А потом и вовсе — перестали.
Официальная формулировка: «не формат». Перевод: «слишком честная». А честность, как известно, в наше время плохо монетизируется.
Ирония? Конечно. Женщина, чьё пение оживляло больничные палаты, останавливало бунты и возвращало чувство людям, забывшим, что они люди — вдруг оказалась вне системы. Потому что песня её была — не для потребления, а для души. А душа, как выяснилось, нынче не в тренде.
Но она не уговаривала. Не устраивала камбэки. Просто жила. Иногда выступала. Иногда — пела для своих. Иногда — просто молчала. Молчание у таких людей тоже бывает важнее слов.
Последняя её встреча с Ольгой Сергеевой случилась за полгода до смерти наставницы. Они говорили. Долго. Просто — говорили. Без пафоса. Без «учитель — ученица». Две певицы. Две женщины. Одна линия жизни, переданная без нот.
А потом Евгения включила диск. Песня зазвучала. Сергеева — послушала и вдруг произнесла:
— Это я пою.
Евгения улыбнулась:
— Нет. Это я.
Старуха посмотрела на неё и сказала:
— Тогда, может быть, не всё зря...
И добавила:
— Только всё равно наши песни никому не нужны.
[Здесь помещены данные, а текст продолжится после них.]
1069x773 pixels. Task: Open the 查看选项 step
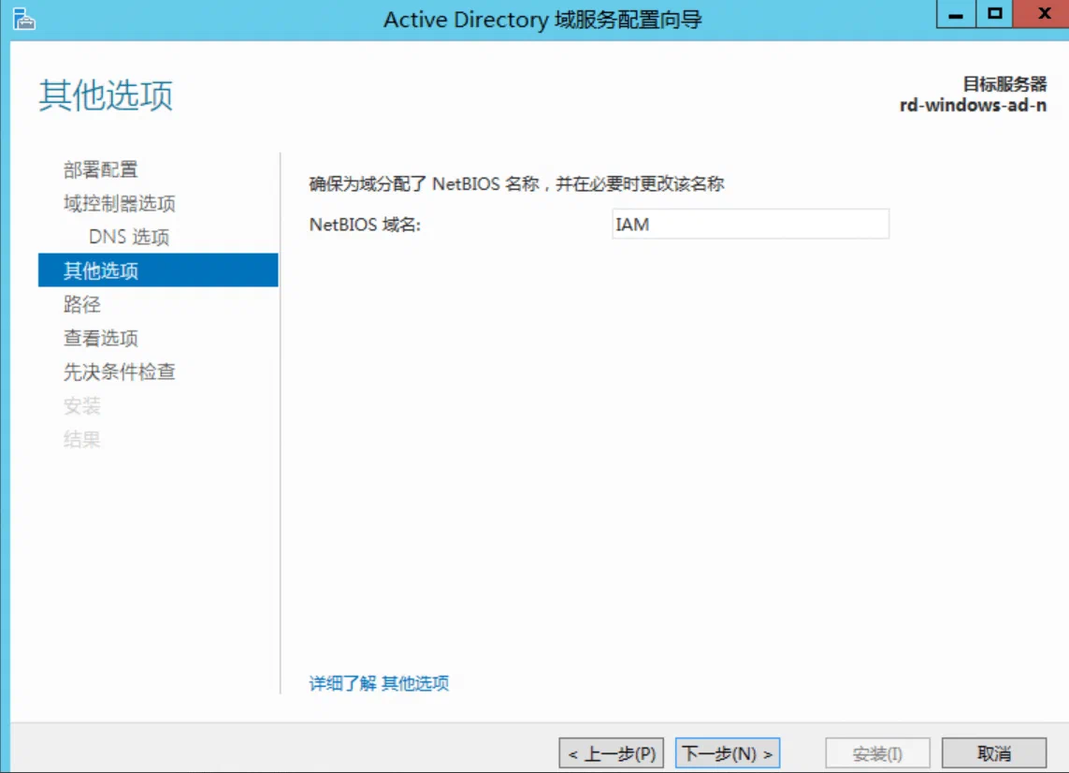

Вот это и было больнее всего. Даже не то, что она не стала «звездой» в привычном понимании. А то, что вот эти песни, вытканные из памяти, боли, любви, женской горечи, тоски, силы — оказались в ящике под грифом «немассово».
Хотя однажды — эти песни растопили даже тюремные маски. Даже ледяные глаза, в которых давно не было жизни.
И кто знает, может, именно эти песни потом тихо зазвучали в женской колонии, когда выключили свет. Когда охрана ушла, когда шум стих. Может, кто-то из этих женщин, отвернувшись к стене, шептал себе:
— Ах, что делает любовь...
А это, если вдуматься — больше, чем любой эфирный рейтинг.